Cette version B va au-delà de l’ornement cosmétique. Par cet ajout, Michel Gondry évite La science des rêves se laisser figer une fois pour toutes. L’alternative fonctionne en complément de la première, il n’établit aucune hiérarchie et ne prétend pas être meilleur que l’originaljuste différent. Le cinéaste lui-même conseille à ceux qui souhaitent découvrir son œuvre de choisir une monnaie.

C’est aussi pour le réalisateur un aveu d’humilité, une façon de se retirer et de déléguer son pouvoir au spectateur. Habituellement, le monteur fixe une version finale du film sur une bobine. Quelle que soit la richesse et la variété des plans préliminaires, le public n’en consommera qu’une sélection prédigérée qui oriente plus ou moins fortement sa perception.

Le bureau

En incitant les spectateurs à faire dialoguer les versions, à découvrir l’une ou l’autre indifféremment, Gondry pousse chacun à créer une expérience unique du film. Il refuse de mettre un point final trop définitif. Cela ne vous rappelle rien ?

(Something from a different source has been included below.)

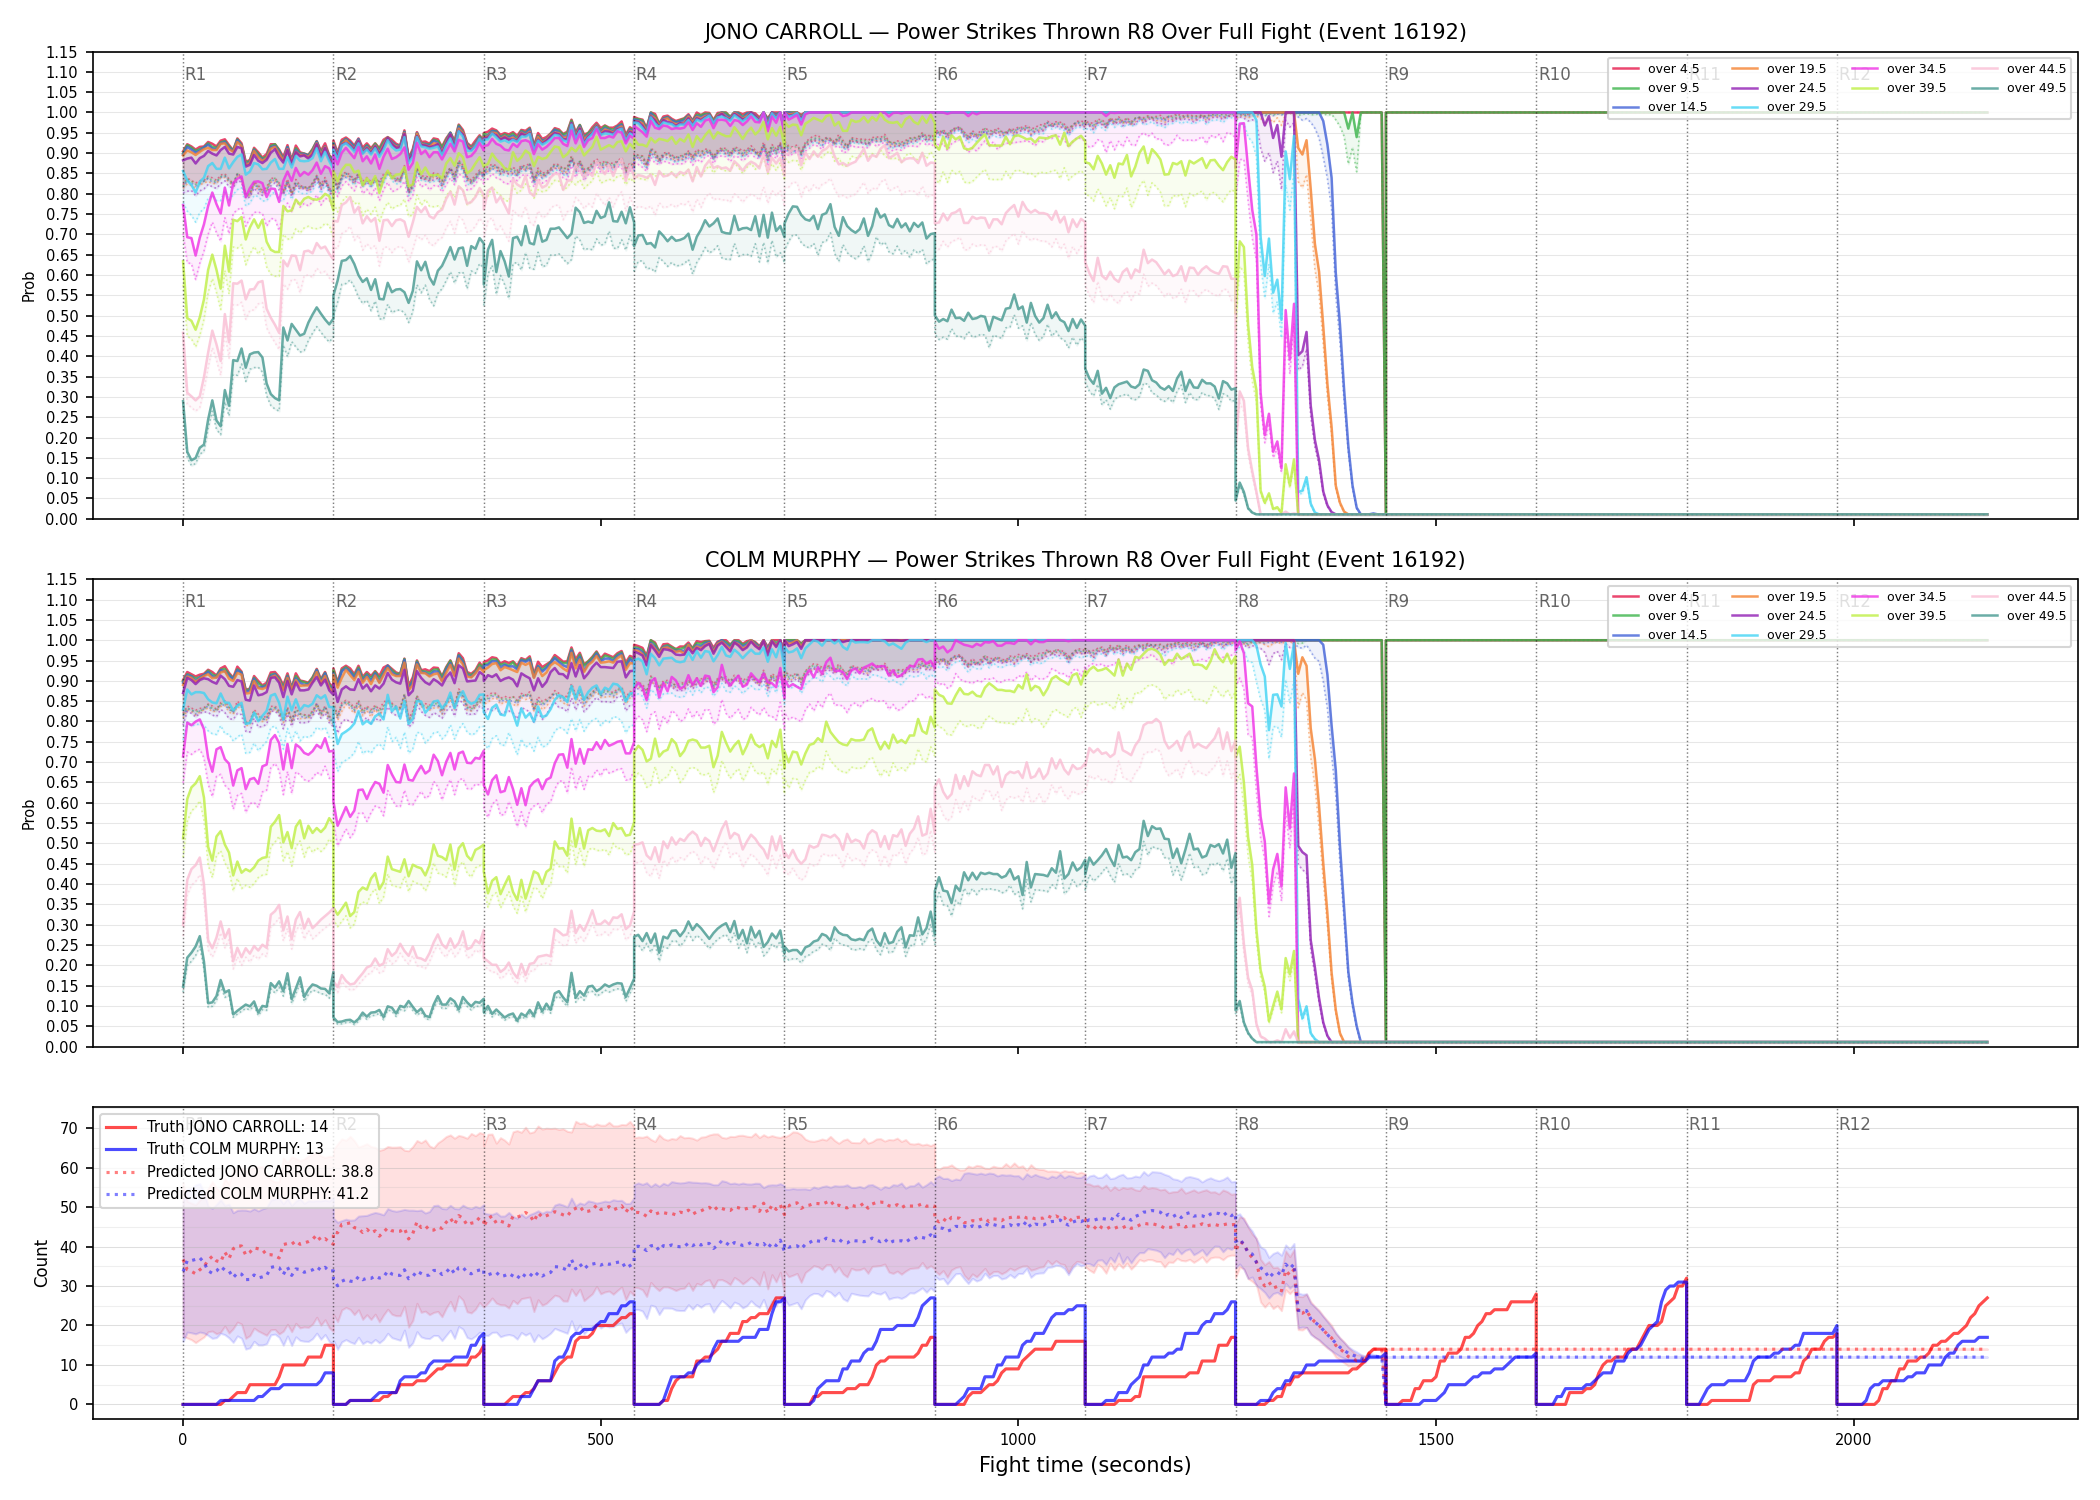The image size is (2100, 1500).
Task: Click 'over 14.5' legend entry in top chart
Action: (x=1659, y=107)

Un top spins, hypnotique. Sa chute ou non dépendra de la véritable nature de cette apparente fin heureuse. Et pendant qu’elle fait semblant d’hésiter… couper. Générique. Avec cette fin ouverte, Nolan a veillé à générer de nombreuses théories et relectures plus ou moins élaborées (la fameuse bague) qui empêchent l’œuvre de se refermer sur elle-même.

Christophe Nolife

Les deux œuvres peuvent être lues à travers le cinéma lui-même. Dans Créationles personnages jouent des rôles différents selon les strates, et ses couper emblématique, autant que le double montage de La science des rêvessont des outils intrinsèquement cinématographiques.

De son côté, le héros incarné par Bernal réalise un spectacle onirique à faire pâlir. Vice versa. Dans obliger le spectateur à prendre conscience de l’artificel’artiste abandonne les rênes de la narration, de la même manière que le rêveur lucide peut prendre le contrôle de ses rêves.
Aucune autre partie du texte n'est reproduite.